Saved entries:
____________________

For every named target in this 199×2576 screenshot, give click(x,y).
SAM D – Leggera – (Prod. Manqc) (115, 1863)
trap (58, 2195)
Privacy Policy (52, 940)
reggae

____________________

WHAT TO PRODUCE:
Transcribe all of the records exactly.

RESPONSE FOR THIS EXERCISE:
For every named target in this 199×2576 screenshot, give click(x,y).
SAM D – Leggera – (Prod. Manqc) (115, 1863)
trap (58, 2195)
Privacy Policy (52, 940)
reggae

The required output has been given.